(EXERCISE DESCRIPTION)
Transcribe the lines of the material below without alteration, starting at the line containing "1756x903 pixels." and ending at the line containing "Action: (x=26, y=143)".

(WORKING DATA)

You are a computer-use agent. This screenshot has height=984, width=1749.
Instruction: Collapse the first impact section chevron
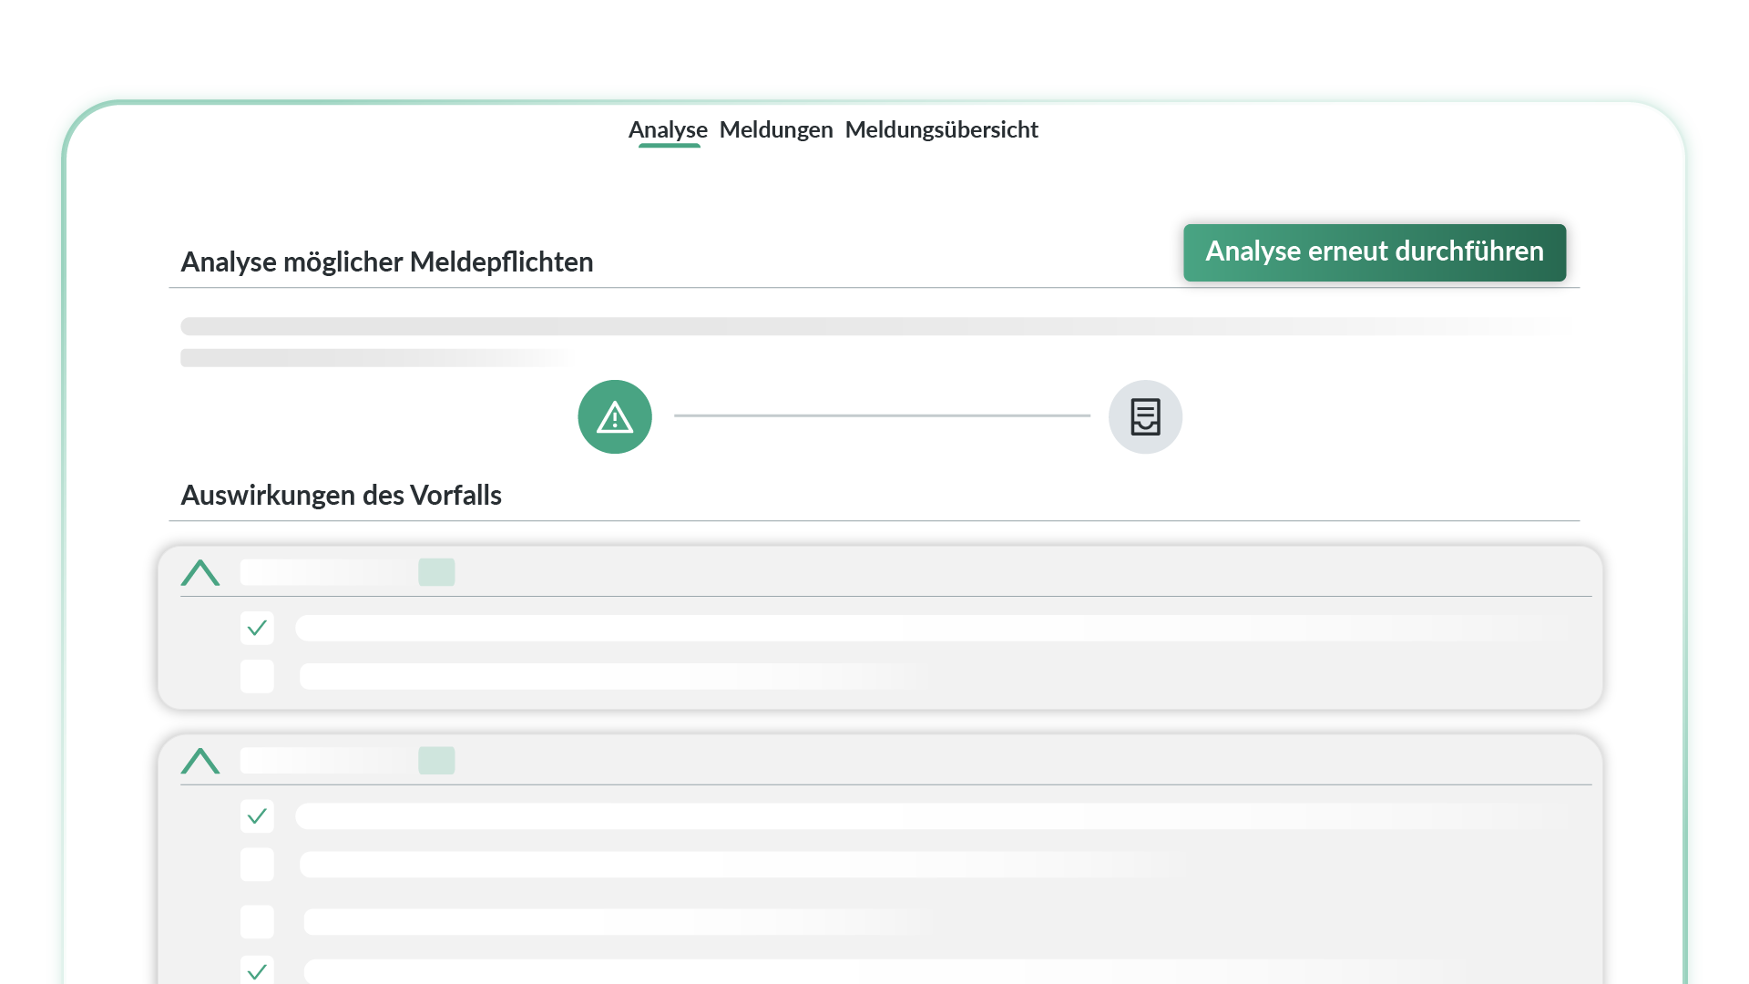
--
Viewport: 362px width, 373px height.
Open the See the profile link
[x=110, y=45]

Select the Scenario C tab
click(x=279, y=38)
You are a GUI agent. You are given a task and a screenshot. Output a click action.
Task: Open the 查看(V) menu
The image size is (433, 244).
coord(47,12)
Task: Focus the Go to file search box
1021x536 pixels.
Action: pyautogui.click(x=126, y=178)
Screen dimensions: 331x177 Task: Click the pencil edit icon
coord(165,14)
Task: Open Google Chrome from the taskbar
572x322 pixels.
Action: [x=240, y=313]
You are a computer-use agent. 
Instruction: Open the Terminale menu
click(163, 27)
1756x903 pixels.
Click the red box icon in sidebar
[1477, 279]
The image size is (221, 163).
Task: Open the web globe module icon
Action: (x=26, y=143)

(WRITTEN RESPONSE)
1756x903 pixels.
Click the red box icon in sidebar
[1477, 279]
The image size is (221, 163).
Task: Open the web globe module icon
Action: (x=26, y=143)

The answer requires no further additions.